**ACTIVITY**.
Please copy every line from the following entries in which the word "left" appears.

**LISTED RECORDS**.

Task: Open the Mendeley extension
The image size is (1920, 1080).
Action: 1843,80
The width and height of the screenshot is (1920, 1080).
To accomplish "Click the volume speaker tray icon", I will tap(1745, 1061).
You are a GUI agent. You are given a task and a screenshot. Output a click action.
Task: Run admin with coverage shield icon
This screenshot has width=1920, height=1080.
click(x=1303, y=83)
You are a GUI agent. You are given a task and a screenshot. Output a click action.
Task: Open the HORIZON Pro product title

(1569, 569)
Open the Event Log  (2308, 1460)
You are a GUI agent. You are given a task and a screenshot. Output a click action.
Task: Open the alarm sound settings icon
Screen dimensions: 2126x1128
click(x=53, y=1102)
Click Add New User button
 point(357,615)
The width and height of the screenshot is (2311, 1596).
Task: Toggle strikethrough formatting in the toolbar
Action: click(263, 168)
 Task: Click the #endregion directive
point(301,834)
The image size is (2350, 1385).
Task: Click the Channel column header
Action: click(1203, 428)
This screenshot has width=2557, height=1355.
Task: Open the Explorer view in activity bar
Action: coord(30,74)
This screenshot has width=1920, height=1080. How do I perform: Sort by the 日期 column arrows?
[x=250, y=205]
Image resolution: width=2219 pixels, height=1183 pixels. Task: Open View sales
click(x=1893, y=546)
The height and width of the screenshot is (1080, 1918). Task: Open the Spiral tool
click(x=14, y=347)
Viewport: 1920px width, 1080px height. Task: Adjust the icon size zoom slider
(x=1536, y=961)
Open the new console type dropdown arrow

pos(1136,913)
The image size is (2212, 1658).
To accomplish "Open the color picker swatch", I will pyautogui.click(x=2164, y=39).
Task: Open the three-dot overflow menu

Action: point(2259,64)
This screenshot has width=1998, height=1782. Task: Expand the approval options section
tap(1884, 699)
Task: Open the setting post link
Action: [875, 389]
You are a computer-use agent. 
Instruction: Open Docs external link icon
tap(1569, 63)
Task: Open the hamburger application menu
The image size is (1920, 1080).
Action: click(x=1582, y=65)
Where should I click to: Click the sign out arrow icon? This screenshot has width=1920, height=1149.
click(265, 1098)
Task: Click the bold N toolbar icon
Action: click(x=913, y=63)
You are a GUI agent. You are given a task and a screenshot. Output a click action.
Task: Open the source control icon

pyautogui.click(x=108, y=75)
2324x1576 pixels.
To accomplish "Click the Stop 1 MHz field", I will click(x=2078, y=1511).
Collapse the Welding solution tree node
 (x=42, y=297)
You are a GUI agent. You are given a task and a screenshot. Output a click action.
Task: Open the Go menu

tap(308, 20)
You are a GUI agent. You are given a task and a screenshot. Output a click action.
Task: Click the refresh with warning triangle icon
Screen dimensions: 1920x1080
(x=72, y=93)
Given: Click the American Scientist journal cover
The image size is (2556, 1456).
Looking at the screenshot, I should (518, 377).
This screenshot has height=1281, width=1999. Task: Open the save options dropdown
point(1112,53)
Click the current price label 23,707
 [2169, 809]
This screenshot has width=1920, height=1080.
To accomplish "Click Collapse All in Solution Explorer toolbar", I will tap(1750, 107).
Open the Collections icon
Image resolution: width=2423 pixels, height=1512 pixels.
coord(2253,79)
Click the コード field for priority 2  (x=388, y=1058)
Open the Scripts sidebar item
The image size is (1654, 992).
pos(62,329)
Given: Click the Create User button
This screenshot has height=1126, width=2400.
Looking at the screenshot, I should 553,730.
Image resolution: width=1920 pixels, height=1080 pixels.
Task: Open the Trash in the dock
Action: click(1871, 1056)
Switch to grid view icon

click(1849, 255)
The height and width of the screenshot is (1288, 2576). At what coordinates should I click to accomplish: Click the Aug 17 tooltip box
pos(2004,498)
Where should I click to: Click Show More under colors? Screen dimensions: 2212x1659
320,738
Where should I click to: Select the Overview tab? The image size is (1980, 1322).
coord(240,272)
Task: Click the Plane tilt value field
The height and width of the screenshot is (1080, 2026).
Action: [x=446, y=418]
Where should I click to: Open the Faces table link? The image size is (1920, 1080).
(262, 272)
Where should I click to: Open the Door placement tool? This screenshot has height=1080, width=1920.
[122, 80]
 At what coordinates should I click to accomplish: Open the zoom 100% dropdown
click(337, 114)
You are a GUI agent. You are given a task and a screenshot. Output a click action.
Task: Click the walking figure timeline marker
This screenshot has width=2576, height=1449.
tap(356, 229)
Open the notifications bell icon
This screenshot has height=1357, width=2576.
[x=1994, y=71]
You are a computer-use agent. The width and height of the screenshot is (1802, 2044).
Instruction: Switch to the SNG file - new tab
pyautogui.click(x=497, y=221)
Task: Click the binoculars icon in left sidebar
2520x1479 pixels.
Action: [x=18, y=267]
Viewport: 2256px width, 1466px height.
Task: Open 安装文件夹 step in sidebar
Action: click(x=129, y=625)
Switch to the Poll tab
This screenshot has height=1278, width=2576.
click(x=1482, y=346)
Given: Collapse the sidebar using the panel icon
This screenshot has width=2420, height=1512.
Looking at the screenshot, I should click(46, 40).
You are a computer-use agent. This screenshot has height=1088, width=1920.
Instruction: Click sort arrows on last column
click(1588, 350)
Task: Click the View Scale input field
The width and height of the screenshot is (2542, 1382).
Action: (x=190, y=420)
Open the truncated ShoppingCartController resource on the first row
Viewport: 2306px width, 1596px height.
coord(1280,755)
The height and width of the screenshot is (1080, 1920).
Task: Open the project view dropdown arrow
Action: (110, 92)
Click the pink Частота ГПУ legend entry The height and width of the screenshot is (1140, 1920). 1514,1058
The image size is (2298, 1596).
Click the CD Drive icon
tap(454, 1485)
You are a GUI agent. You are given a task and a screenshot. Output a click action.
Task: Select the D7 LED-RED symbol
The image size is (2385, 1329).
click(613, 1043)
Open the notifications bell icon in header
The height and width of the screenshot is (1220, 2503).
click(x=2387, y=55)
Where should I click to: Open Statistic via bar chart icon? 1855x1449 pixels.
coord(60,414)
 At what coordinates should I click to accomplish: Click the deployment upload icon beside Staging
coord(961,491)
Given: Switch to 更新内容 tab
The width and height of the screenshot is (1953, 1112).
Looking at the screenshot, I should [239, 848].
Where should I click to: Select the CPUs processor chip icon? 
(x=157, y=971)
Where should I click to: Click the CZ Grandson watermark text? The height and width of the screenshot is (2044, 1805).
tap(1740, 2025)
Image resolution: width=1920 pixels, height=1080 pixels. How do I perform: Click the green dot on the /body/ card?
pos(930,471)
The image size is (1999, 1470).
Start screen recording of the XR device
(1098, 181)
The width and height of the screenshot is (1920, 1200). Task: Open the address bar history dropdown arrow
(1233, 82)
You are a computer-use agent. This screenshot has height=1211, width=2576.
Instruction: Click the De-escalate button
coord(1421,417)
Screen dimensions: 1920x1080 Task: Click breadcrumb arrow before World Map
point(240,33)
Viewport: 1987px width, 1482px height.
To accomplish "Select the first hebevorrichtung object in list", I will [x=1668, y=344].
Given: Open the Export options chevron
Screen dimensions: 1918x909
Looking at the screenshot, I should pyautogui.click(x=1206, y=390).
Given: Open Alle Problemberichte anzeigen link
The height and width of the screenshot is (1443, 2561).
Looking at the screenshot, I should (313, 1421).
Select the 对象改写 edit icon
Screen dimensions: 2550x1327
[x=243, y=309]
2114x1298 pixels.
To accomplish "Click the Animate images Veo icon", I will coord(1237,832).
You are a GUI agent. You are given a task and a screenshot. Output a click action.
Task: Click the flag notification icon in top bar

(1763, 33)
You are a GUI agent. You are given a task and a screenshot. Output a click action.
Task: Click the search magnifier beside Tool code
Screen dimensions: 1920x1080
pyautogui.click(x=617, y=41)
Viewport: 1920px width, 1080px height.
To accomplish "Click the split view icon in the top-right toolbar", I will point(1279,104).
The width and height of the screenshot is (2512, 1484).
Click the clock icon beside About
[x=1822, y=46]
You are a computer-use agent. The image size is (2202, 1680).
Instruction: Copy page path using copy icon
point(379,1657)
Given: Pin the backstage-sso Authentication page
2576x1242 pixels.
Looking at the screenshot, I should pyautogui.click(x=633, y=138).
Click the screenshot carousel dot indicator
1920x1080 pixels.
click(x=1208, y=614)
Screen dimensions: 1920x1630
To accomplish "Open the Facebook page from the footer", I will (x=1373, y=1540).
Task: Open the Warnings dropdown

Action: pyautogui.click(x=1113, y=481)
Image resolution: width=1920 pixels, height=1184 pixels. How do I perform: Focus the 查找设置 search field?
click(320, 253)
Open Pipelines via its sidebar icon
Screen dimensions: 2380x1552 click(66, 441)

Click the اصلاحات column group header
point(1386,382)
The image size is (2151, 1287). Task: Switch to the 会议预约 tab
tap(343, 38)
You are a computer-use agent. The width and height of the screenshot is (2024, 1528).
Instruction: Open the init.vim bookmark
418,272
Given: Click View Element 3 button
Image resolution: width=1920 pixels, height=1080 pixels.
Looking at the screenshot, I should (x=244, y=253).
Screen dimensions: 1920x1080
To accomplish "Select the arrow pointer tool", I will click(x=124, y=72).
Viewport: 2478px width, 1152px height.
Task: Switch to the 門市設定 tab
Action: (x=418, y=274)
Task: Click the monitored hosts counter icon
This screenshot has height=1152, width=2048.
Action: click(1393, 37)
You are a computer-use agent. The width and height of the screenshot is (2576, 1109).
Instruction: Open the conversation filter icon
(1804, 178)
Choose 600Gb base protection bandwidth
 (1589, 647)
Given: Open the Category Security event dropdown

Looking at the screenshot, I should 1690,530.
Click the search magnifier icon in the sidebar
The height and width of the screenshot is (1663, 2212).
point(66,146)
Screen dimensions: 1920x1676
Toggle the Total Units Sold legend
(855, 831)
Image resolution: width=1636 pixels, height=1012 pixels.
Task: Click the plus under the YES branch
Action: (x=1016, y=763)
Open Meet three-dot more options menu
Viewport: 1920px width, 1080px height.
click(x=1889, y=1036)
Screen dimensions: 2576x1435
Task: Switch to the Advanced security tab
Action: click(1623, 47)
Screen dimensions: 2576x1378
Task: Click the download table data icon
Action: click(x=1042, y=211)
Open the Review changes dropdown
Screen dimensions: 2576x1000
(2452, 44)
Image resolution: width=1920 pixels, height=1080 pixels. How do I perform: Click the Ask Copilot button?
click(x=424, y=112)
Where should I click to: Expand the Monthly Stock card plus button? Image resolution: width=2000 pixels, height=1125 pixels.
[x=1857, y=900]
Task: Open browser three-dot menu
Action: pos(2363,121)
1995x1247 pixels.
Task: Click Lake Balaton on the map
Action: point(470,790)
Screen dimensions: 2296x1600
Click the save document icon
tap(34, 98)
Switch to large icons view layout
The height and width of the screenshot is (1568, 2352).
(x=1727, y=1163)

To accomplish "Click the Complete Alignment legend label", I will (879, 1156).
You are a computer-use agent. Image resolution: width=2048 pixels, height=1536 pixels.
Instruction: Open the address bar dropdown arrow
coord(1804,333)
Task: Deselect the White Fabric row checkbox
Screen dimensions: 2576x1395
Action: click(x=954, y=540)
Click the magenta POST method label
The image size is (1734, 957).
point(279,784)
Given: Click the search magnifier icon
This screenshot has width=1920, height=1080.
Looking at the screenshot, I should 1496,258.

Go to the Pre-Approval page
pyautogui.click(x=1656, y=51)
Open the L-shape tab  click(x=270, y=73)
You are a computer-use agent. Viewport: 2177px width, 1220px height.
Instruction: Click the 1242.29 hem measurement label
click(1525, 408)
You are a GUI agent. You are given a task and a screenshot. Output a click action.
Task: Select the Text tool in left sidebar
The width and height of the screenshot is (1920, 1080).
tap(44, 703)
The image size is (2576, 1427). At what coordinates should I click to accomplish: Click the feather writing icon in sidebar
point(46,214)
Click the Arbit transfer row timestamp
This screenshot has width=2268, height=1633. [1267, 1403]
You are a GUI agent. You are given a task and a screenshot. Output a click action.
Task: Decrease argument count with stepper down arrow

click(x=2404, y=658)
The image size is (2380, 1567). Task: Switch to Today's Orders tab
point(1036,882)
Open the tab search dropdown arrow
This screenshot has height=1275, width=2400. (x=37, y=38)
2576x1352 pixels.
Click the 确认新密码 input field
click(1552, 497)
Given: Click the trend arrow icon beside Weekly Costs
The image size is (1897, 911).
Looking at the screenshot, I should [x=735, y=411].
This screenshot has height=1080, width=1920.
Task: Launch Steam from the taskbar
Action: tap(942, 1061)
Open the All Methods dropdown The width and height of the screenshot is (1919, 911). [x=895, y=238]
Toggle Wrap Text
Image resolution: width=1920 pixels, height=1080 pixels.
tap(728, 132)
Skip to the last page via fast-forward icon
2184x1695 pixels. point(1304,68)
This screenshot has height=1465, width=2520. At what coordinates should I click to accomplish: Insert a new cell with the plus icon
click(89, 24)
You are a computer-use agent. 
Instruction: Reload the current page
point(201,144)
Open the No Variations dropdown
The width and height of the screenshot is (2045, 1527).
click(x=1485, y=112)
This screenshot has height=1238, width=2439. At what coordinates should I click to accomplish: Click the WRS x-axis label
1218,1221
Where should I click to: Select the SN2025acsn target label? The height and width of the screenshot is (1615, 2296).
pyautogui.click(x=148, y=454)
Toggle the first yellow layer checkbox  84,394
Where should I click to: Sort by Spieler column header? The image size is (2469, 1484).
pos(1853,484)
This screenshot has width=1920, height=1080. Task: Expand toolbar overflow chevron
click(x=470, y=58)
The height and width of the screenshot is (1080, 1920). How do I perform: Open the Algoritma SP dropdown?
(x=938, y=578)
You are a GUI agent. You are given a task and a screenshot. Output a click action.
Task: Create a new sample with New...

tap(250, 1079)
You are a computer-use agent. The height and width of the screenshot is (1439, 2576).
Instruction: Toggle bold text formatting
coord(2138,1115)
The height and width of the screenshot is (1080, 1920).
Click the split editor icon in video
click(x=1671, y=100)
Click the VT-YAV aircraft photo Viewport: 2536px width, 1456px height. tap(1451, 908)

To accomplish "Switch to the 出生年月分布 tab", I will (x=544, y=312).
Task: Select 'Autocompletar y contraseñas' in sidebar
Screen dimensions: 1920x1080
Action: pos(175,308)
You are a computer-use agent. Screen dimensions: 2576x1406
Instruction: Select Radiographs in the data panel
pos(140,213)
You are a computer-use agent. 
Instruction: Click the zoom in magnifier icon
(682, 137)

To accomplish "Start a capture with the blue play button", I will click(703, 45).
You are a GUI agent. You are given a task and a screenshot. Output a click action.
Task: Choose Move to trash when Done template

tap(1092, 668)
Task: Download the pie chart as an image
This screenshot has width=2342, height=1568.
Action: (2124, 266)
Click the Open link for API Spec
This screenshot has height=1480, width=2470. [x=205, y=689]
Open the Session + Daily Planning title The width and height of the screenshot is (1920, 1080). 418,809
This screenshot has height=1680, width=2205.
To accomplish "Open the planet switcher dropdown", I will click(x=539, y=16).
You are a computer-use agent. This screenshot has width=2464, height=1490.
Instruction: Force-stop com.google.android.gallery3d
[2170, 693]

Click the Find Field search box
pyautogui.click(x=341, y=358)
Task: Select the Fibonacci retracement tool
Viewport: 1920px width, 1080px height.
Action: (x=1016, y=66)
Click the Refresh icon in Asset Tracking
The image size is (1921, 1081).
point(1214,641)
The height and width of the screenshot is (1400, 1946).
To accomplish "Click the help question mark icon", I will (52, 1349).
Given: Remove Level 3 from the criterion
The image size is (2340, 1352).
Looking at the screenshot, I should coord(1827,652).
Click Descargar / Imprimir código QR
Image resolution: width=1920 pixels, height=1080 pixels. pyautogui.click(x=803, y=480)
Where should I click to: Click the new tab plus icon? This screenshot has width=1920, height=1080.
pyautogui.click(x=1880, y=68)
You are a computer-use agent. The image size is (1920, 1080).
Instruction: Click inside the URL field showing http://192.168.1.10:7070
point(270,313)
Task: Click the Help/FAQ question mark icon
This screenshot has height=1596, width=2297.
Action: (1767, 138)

**RESPONSE BOX**.
Task: Click the binoculars icon in left sidebar
Task: Select the Text tool in left sidebar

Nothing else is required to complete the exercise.